## PROBLEMS AND TASKS
(a) Answer these questions from the excerpt on László F. Földényi:
(i) Since what year has Földényi been a member of the German Academy for Language and Literature?
(ii) In what year was Melancholy first published in Hungarian?
(iii) In which publication did James Wood call the book's depiction of the Enlightenment a 'grievous caricature'?
(b) Continue the excerpt on László F. Földényi from its last sentence.

## EXCERPT PROVIDED

⁂

László F. Földényi (born 19 April 1952 in Debrecen) is a Hungarian critic, essayist and art theorist. He lives in Budapest where he is Professor of Art Theory at the University of Theatre, Film and Television. He has been a member of the German Academy for Language and Literature since 2009.

==Works==
Having published over 15 books, Földényi is a prolific writer. However only three collections of essays have been translated and published in English.

===Melancholy===
Melancholy, a cultural history of the concept, was published in Hungarian in 1984 and not translated into English until 2016. In an essay on melancholia, noted writer Péter Nádas suggests that as a practicing melancholic, Földényi has written a book that ‘provides a realization [about melancholy] similar to the one modern astronomy reaches about black holes’. Földényi posits that eminent artists are often melancholic as they are aware of their mortality.

===Dostoyevsky Reads Hegel in Siberia and Bursts into Tears===
Dostoyevsky Reads Hegel in Siberia and Bursts into Tears is a collection of Földényi’s essays spanning the two decades to 2015. The book is considered by some critics to be a critique with religious undertones of an overly rational Enlightenment tradition. Writing in The New Yorker, James Wood labelled the book's depiction of the Enlightenment a 'grievous caricature.' In spite of these criticisms, the essays can be considered a demonstration of the author's erudition and knowledge of intellectual history.

⁂

## INFORMATION SHOWN

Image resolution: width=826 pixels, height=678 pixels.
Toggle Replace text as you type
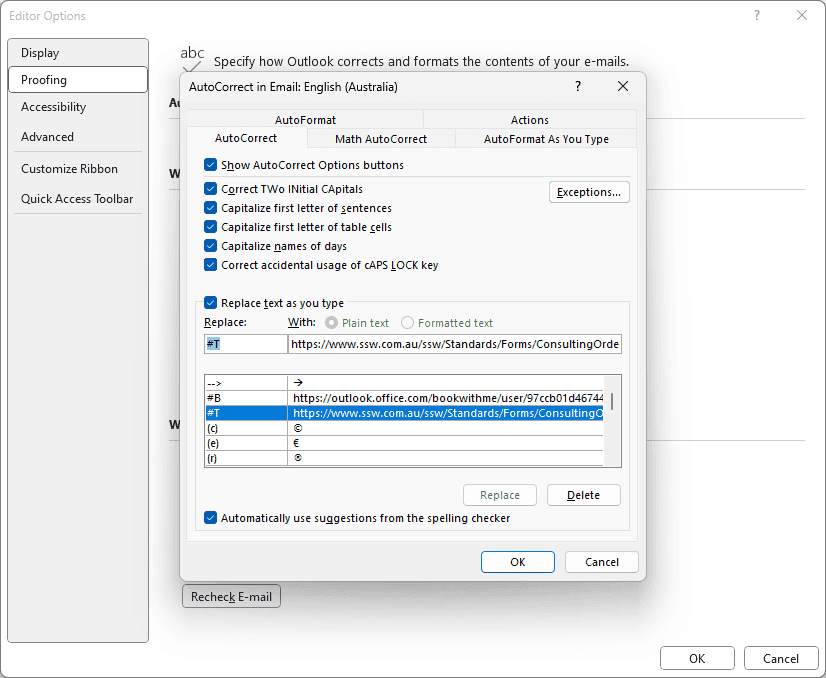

⁂

## OUTPUTS FOR THE TASKS
(a)
(i) 2009
(ii) 1984
(iii) The New Yorker

(b)
==Prizes==
- Blue Salon Prize of the Literaturhaus Frankfurt (2002)
- Friedrich-Gundolf Prize of the German Academy of Language and Literature (2005)
- Leipzig Book Award for European Understanding (2020)
- Darmstadt Jury Literature Prize (2020)

== Bibliography ==

- Melancholy, translated by Tim Wilkinson, Yale University Press, 2016, ISBN 9780300167481
- Dostoyevsky Reads Hegel in Siberia and Bursts into Tears, translated by Ottilie Mulzet, Yale University Press, 2020, ISBN 9780300167498
- The Glance of the Medusa: The Physiognomy of Mysticism, translated by Jozefina Komporaly, University of Chicago Press, 2021, ISBN 9780857426086

===Critical studies and reviews of Földényi's work===
- Dostoyevsky reads Hegel in Siberia and bursts into tears
- Wood, James (2020). "In from the cold : a Hungarian essayist struggles against Enlightenment"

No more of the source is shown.